WHAT THIS TASK INVOLVES: Transcribe the full listing so that each line reads as it does in the original.

▼

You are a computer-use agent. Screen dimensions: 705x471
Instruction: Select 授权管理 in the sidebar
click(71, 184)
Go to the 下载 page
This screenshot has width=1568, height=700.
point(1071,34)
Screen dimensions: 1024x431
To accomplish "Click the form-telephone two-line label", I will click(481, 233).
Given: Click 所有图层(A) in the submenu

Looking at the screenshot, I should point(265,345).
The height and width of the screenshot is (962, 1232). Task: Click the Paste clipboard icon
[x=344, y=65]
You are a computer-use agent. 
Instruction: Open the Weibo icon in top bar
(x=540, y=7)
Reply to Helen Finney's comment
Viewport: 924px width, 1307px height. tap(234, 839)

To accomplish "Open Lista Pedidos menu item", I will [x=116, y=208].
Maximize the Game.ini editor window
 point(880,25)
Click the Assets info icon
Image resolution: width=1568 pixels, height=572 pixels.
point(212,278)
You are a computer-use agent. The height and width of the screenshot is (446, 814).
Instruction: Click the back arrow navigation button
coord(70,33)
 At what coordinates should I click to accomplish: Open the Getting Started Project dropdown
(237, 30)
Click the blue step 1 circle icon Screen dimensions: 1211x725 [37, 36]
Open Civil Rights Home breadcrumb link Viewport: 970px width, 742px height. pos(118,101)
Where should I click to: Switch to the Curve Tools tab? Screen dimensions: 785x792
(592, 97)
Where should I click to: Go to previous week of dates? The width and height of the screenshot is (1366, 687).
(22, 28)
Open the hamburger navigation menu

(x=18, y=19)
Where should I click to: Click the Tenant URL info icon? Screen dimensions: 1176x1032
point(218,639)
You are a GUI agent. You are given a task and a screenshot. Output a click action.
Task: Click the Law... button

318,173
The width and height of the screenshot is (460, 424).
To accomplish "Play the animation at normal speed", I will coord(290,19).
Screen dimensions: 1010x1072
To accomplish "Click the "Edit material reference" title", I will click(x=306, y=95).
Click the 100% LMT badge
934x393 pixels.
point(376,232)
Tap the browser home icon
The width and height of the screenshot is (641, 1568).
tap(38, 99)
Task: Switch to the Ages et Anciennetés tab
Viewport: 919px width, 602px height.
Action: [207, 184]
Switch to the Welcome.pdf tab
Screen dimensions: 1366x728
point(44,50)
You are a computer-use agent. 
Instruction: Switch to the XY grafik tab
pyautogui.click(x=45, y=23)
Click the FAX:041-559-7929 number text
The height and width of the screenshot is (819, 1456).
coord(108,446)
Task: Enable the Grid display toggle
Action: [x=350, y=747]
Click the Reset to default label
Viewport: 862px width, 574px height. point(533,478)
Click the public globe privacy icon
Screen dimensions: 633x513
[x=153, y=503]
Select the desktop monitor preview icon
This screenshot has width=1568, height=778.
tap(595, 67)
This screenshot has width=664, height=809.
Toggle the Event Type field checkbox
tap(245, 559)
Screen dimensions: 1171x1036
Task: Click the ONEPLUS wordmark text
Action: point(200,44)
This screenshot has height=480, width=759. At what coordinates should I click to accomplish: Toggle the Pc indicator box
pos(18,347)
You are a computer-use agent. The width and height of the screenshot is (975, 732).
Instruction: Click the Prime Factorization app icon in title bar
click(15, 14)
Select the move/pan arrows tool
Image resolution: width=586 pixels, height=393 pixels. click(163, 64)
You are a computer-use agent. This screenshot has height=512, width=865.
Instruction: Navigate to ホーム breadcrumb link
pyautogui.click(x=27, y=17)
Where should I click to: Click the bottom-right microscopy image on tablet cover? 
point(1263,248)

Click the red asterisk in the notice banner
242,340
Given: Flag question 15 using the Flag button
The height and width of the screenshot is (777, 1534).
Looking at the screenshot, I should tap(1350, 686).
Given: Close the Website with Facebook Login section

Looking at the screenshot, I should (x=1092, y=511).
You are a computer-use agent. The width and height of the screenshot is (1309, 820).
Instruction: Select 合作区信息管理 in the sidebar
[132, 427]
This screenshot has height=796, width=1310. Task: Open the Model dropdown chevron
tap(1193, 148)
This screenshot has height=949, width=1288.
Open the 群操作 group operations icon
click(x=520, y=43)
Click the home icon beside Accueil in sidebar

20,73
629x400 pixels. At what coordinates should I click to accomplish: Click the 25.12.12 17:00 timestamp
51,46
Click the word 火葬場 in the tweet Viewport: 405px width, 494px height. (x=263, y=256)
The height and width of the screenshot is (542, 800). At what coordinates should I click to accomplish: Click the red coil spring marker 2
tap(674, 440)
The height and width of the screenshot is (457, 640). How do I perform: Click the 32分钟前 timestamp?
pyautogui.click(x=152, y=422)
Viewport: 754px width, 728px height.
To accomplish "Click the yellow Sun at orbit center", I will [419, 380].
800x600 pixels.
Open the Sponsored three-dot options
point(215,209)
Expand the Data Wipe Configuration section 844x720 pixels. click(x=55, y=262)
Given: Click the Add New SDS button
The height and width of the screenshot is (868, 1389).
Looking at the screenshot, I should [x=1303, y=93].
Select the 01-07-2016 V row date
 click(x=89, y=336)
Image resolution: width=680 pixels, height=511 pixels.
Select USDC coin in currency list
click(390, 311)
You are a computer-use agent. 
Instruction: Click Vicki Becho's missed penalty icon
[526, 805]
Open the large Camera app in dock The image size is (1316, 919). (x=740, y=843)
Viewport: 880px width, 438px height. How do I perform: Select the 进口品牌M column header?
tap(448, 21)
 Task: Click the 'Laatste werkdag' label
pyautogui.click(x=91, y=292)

▲

TASK RESPONSE:
You are a computer-use agent. Screen dimensions: 705x471
Instruction: Select 授权管理 in the sidebar
click(71, 184)
Go to the 下载 page
This screenshot has width=1568, height=700.
point(1071,34)
Screen dimensions: 1024x431
To accomplish "Click the form-telephone two-line label", I will click(481, 233).
Given: Click 所有图层(A) in the submenu

Looking at the screenshot, I should point(265,345).
The height and width of the screenshot is (962, 1232). Task: Click the Paste clipboard icon
[x=344, y=65]
You are a computer-use agent. 
Instruction: Open the Weibo icon in top bar
(x=540, y=7)
Reply to Helen Finney's comment
Viewport: 924px width, 1307px height. tap(234, 839)

To accomplish "Open Lista Pedidos menu item", I will [x=116, y=208].
Maximize the Game.ini editor window
 point(880,25)
Click the Assets info icon
Image resolution: width=1568 pixels, height=572 pixels.
point(212,278)
You are a computer-use agent. The height and width of the screenshot is (446, 814).
Instruction: Click the back arrow navigation button
coord(70,33)
 At what coordinates should I click to accomplish: Open the Getting Started Project dropdown
(237, 30)
Click the blue step 1 circle icon Screen dimensions: 1211x725 [37, 36]
Open Civil Rights Home breadcrumb link Viewport: 970px width, 742px height. pos(118,101)
Where should I click to: Switch to the Curve Tools tab? Screen dimensions: 785x792
(592, 97)
Where should I click to: Go to previous week of dates? The width and height of the screenshot is (1366, 687).
(22, 28)
Open the hamburger navigation menu

(x=18, y=19)
Where should I click to: Click the Tenant URL info icon? Screen dimensions: 1176x1032
point(218,639)
You are a GUI agent. You are given a task and a screenshot. Output a click action.
Task: Click the Law... button

318,173
The width and height of the screenshot is (460, 424).
To accomplish "Play the animation at normal speed", I will coord(290,19).
Screen dimensions: 1010x1072
To accomplish "Click the "Edit material reference" title", I will click(x=306, y=95).
Click the 100% LMT badge
934x393 pixels.
point(376,232)
Tap the browser home icon
The width and height of the screenshot is (641, 1568).
tap(38, 99)
Task: Switch to the Ages et Anciennetés tab
Viewport: 919px width, 602px height.
Action: [207, 184]
Switch to the Welcome.pdf tab
Screen dimensions: 1366x728
point(44,50)
You are a computer-use agent. 
Instruction: Switch to the XY grafik tab
pyautogui.click(x=45, y=23)
Click the FAX:041-559-7929 number text
The height and width of the screenshot is (819, 1456).
coord(108,446)
Task: Enable the Grid display toggle
Action: [x=350, y=747]
Click the Reset to default label
Viewport: 862px width, 574px height. point(533,478)
Click the public globe privacy icon
Screen dimensions: 633x513
[x=153, y=503]
Select the desktop monitor preview icon
This screenshot has width=1568, height=778.
tap(595, 67)
This screenshot has width=664, height=809.
Toggle the Event Type field checkbox
tap(245, 559)
Screen dimensions: 1171x1036
Task: Click the ONEPLUS wordmark text
Action: point(200,44)
This screenshot has height=480, width=759. At what coordinates should I click to accomplish: Toggle the Pc indicator box
pos(18,347)
You are a computer-use agent. The width and height of the screenshot is (975, 732).
Instruction: Click the Prime Factorization app icon in title bar
click(15, 14)
Select the move/pan arrows tool
Image resolution: width=586 pixels, height=393 pixels. click(163, 64)
You are a computer-use agent. This screenshot has height=512, width=865.
Instruction: Navigate to ホーム breadcrumb link
pyautogui.click(x=27, y=17)
Where should I click to: Click the bottom-right microscopy image on tablet cover? 
point(1263,248)

Click the red asterisk in the notice banner
242,340
Given: Flag question 15 using the Flag button
The height and width of the screenshot is (777, 1534).
Looking at the screenshot, I should tap(1350, 686).
Given: Close the Website with Facebook Login section

Looking at the screenshot, I should (x=1092, y=511).
You are a computer-use agent. The width and height of the screenshot is (1309, 820).
Instruction: Select 合作区信息管理 in the sidebar
[132, 427]
This screenshot has height=796, width=1310. Task: Open the Model dropdown chevron
tap(1193, 148)
This screenshot has height=949, width=1288.
Open the 群操作 group operations icon
click(x=520, y=43)
Click the home icon beside Accueil in sidebar

20,73
629x400 pixels. At what coordinates should I click to accomplish: Click the 25.12.12 17:00 timestamp
51,46
Click the word 火葬場 in the tweet Viewport: 405px width, 494px height. (x=263, y=256)
The height and width of the screenshot is (542, 800). At what coordinates should I click to accomplish: Click the red coil spring marker 2
tap(674, 440)
The height and width of the screenshot is (457, 640). How do I perform: Click the 32分钟前 timestamp?
pyautogui.click(x=152, y=422)
Viewport: 754px width, 728px height.
To accomplish "Click the yellow Sun at orbit center", I will [419, 380].
800x600 pixels.
Open the Sponsored three-dot options
point(215,209)
Expand the Data Wipe Configuration section 844x720 pixels. click(x=55, y=262)
Given: Click the Add New SDS button
The height and width of the screenshot is (868, 1389).
Looking at the screenshot, I should [x=1303, y=93].
Select the 01-07-2016 V row date
 click(x=89, y=336)
Image resolution: width=680 pixels, height=511 pixels.
Select USDC coin in currency list
click(390, 311)
You are a computer-use agent. 
Instruction: Click Vicki Becho's missed penalty icon
[526, 805]
Open the large Camera app in dock The image size is (1316, 919). (x=740, y=843)
Viewport: 880px width, 438px height. How do I perform: Select the 进口品牌M column header?
tap(448, 21)
 Task: Click the 'Laatste werkdag' label
pyautogui.click(x=91, y=292)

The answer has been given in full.